Curriculum development is under way. Engineering professor Kim Needy is working with CLAS to develop an upper-level intensive Portuguese course that will help students converse and acquire a vocabulary of technical terms, and a seminar that will familiarize them with Brazilian culture — skills they will need during their extended stay in South America.

New engineering courses also are being developed. A required multidisciplinary introductory course in sustainable engineering should be available next fall.

“It’s not going to be the traditional class where it’s lecture based and you take a test,” Needy said. The team-taught course will recognize the broad nature of the issues involved in sustainability and participants’ varied interests and areas of expertise.

In addition to examining sustainable water and green construction life cycle analysis, the course will draw on a wide range of experts to present information on environmental cost issues, regulatory frameworks in the U.S. and abroad; legal, social and international implications of non-sustainable design; environmental management, and responsible conduct of research.

Students will make their research proposals in a sustainability capstone definition course at Pitt, followed by a sustainability capstone realization course in Brazil, where they will carry out that research, Needy said.

To facilitate collaborative research, faculty members will travel between Pittsburgh and São Paulo several times a year. Between visits, teleconferencing will figure prominently in the international effort.

Beckman said he hopes to establish a teleconference center in the School of Engineering early next year.
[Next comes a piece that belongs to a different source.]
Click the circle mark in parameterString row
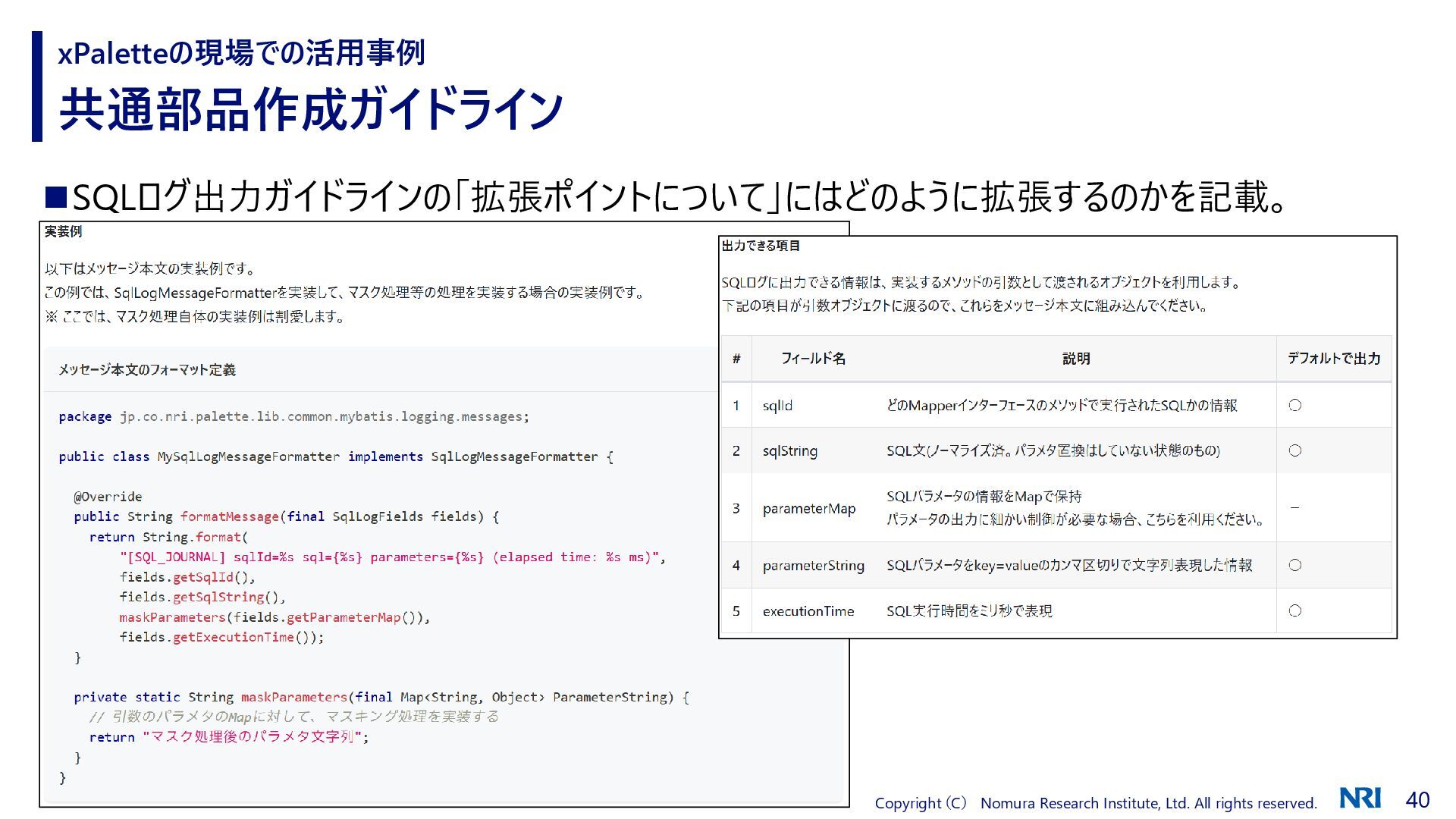This screenshot has height=819, width=1456. [1295, 565]
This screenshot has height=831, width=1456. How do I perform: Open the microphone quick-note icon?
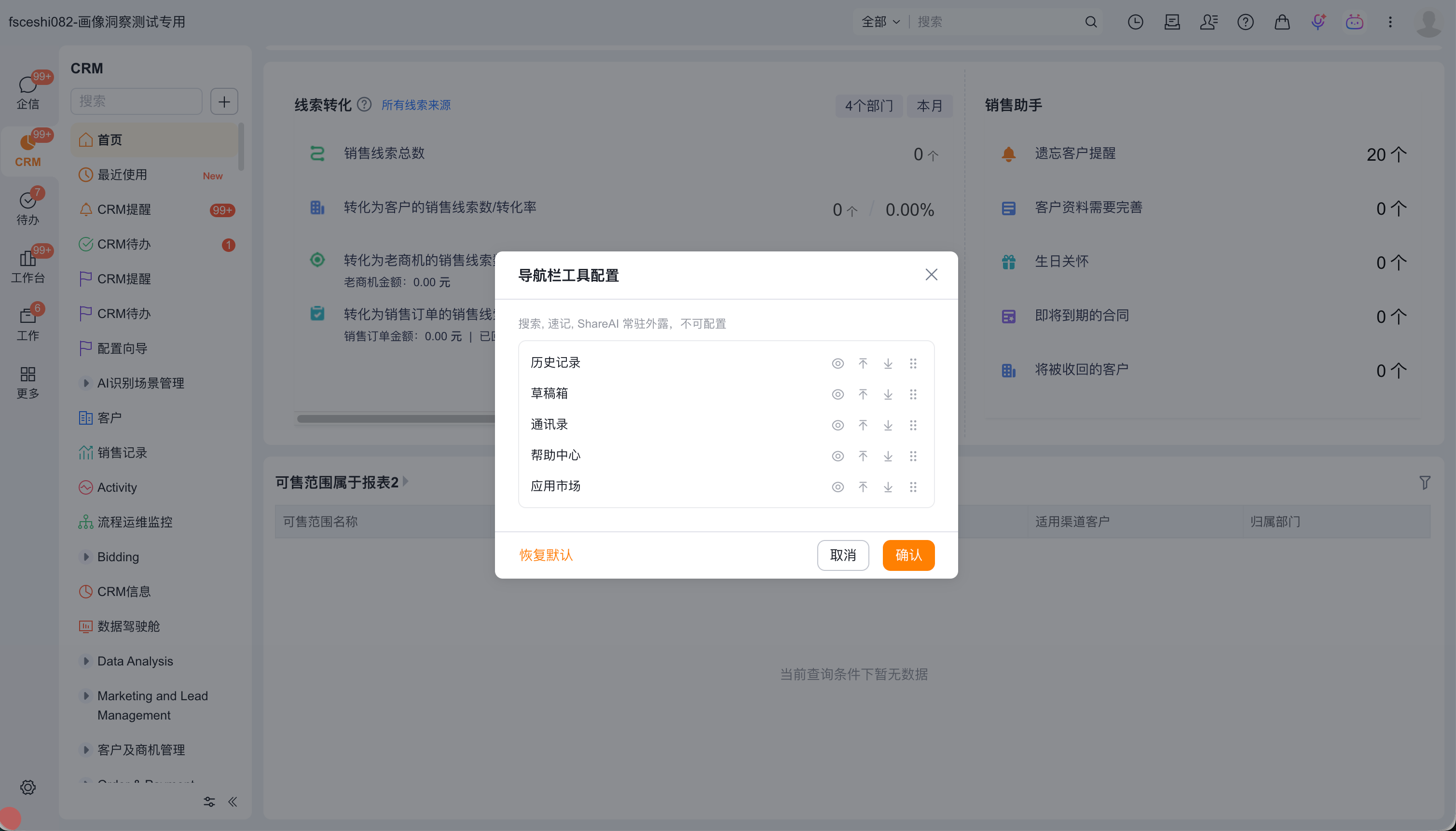tap(1318, 22)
Although this IGERT is the University’s first, it joins other Pitt programs with Brazilian ties. Since 2000, Pitt has been part of the São Paulo/Pittsburgh Consortium on Building Sustainable Urban Environments.

With Carnegie Mellon University, UNICAMP and other universities in São Paulo, the consortium promotes cooperation among government, business and educational institutions to encourage environmentally sensitive economic development.

And, the University’s Katz Graduate School of Business offers an International Executive M.B.A. program in which students can receive a Pitt M.B.A. while studying in São Paulo.